▶ SET OF TASKS:
**1)** In the text on the WSIB's return-to-work program, which newspaper ran Sara Mojtehedzadeh's article, and on what date?
**2)** Summarize the text on the WSIB's return-to-work program in two sentences.
**3)** Resume the text on the WSIB's return-to-work program, picking up after its final sentence.

START PROVIDED TEXT

This article sheds light on the WSIB’s intense pressure to get workers back to work, often sooner than they are ready. This is described as a “win-win” scenario, when the WSIB saves money by not compensating the worker because he or she is successfully back at work. But the “winner” is often only the WSIB. The worker’s file is closed, but the worker may not be ready or sufficiently healed. A re-injury may occur of the worker may work in pain and face pressure from the employer and co-workers to produce like before. The WSIB likes to say that it is better at work. Workers say that pushed back to work does not work. What works is time to heal and supportive return to work. The WSIB should be a safety net for injured workers, shake off counterproductive cost-cutting and return to a vision where workers’ health and security come first.
“WSIB policy pushes workers into “humiliating” jobs and unemployment, critics say” / Sara Mojtehedzadeh (Toronto Star, Sep 12, 2016)
Ontario’s worker compensation board says its early return-to-work program is an “evidence-based” approach to help accident victims recover. Critics say rather that it’s all about cutting costs, “that vulnerable workers are often forced back to work too soon, sometimes against their doctor’s orders, into ‘modified’ jobs that can be demeaning and potentially harmful.” As Injured Workers Consultants’ Aidan Macdonald points out, it is counter-productive for both the worker and their employer if an injured worker cannot keep up with their jobs because they’re in pain. The experience of injured worker Jeannie Howe is unfortunately not uncommon – those given light duties or job accommodations during recovery can also face additional stress from co-worker hostility and suspicion.

END PROVIDED TEXT
START GIVEN INFORMATION

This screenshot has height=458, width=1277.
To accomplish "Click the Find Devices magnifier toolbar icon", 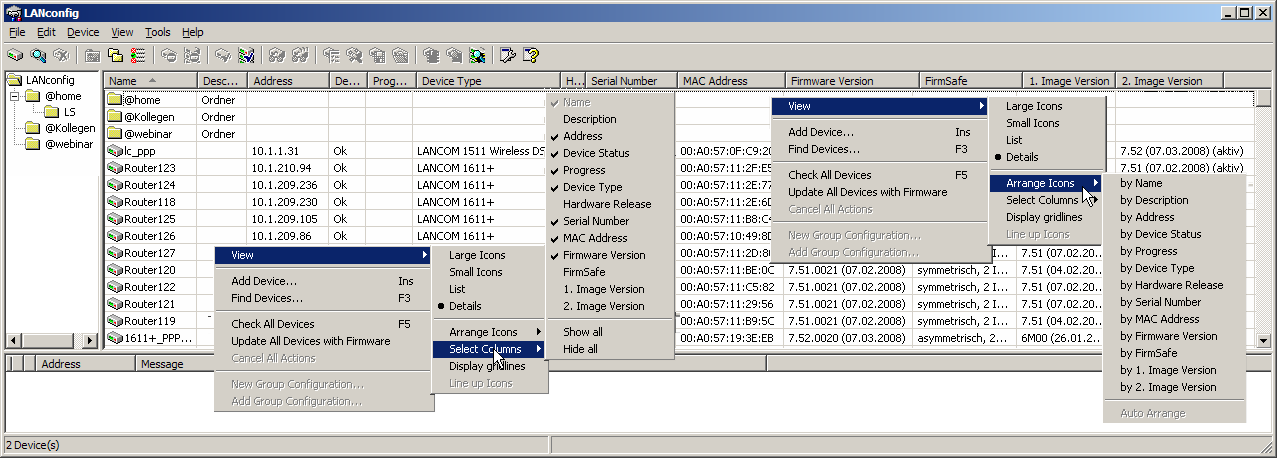I will click(38, 55).
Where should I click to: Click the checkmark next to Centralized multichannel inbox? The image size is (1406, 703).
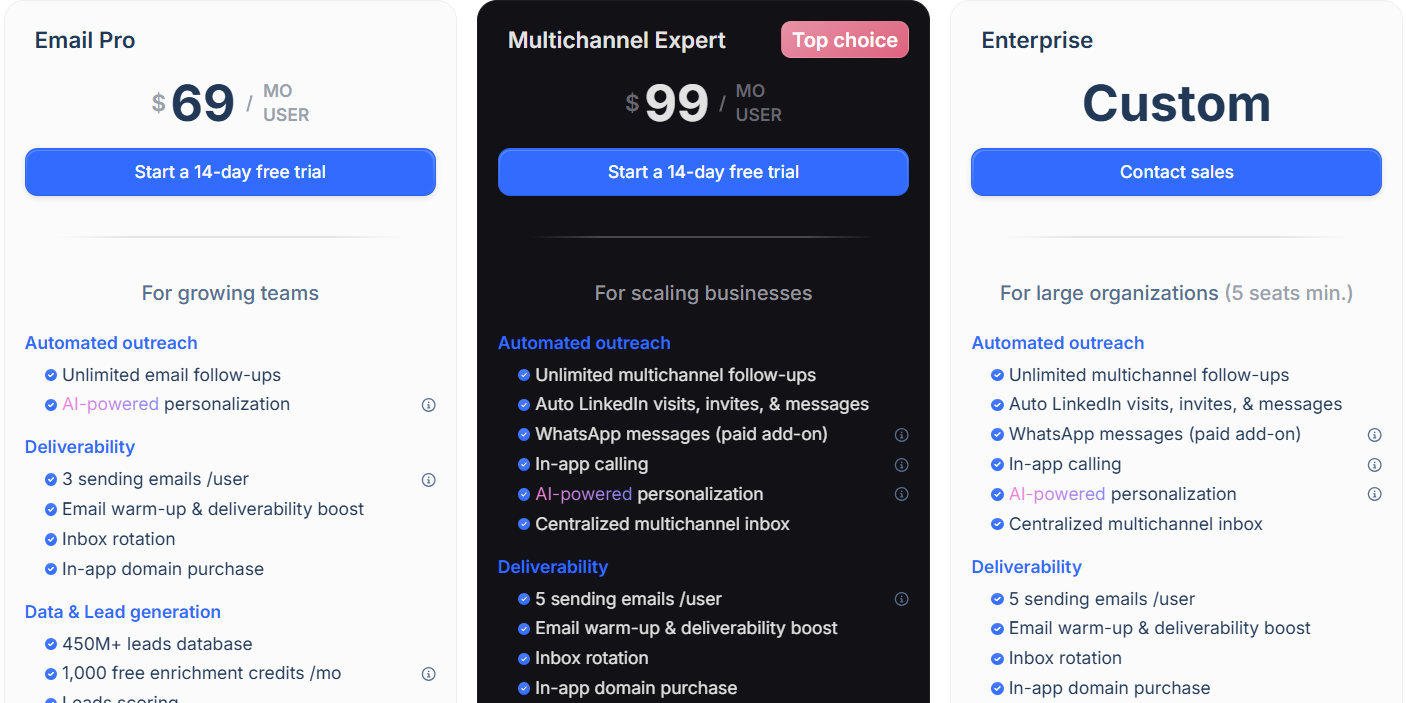point(524,523)
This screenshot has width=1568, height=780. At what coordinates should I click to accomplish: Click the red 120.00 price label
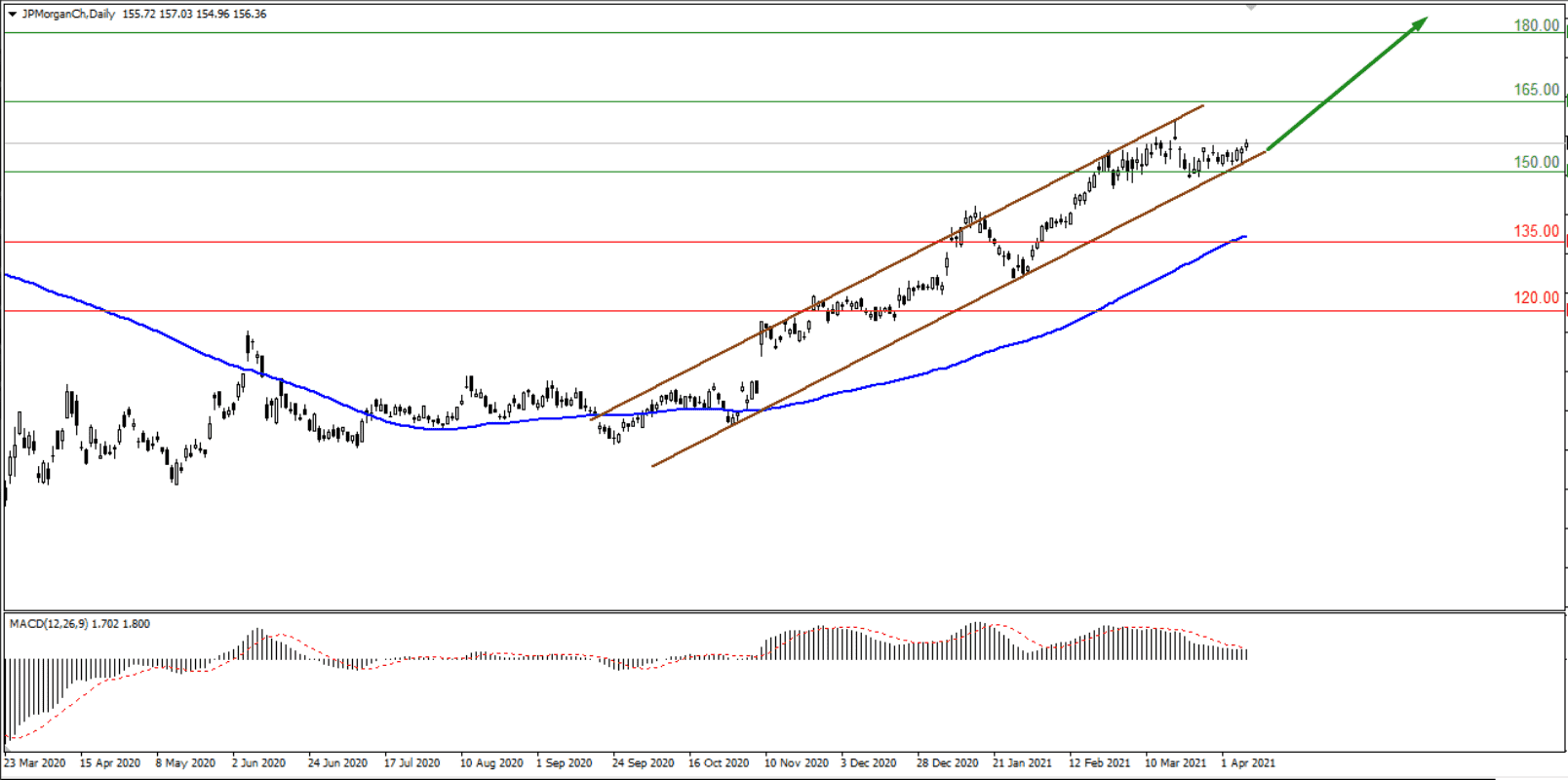(x=1536, y=297)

END GIVEN INFORMATION

▶ ACTIVITY ANSWERS:
**1)** The Toronto Star, on September 12, 2016.

**2)** The WSIB calls its early return-to-work program an evidence-based "win-win," but critics say it mainly cuts costs by closing files and pushing injured workers back too soon, sometimes against their doctor's orders, into modified jobs that can be demeaning or harmful. Workers who are sent back early may work in pain, risk re-injury, and face pressure and hostility from employers and co-workers, so the text calls for time to heal, supportive return to work, and a WSIB that puts workers' health and security first.

**3)**
Harry Arthurs, in his independent 2012 Funding Review for the WSIB, warned that the current system (because of experience rating) created “pressure for workers to return to work prematurely or to ‘non-jobs’ where they perform meaningless functions until it is advantageous for the employer to dismiss them.” University of Ottawa professor Katherine Lippel, notes there is little therapeutic in demeaning, pointless tasks and that the policies lack nuance – what might be appropriate in preventing chronic disability from a back injury does not work for the worker with post-traumatic stress… University of Waterloo’s Ellen MacEachen, author of several studies on the Board’s early return to work policy, shares her skepticism.
A need for follow-up
A 2015 study on injured workers with permanent impairments in Ontario, led by Trent University’s Peri Ballantyne, found in their diverse sample 46% lived in poverty after their workplace injury. The Board, however, says it does not systematically track what happens to injured workers following their return to work.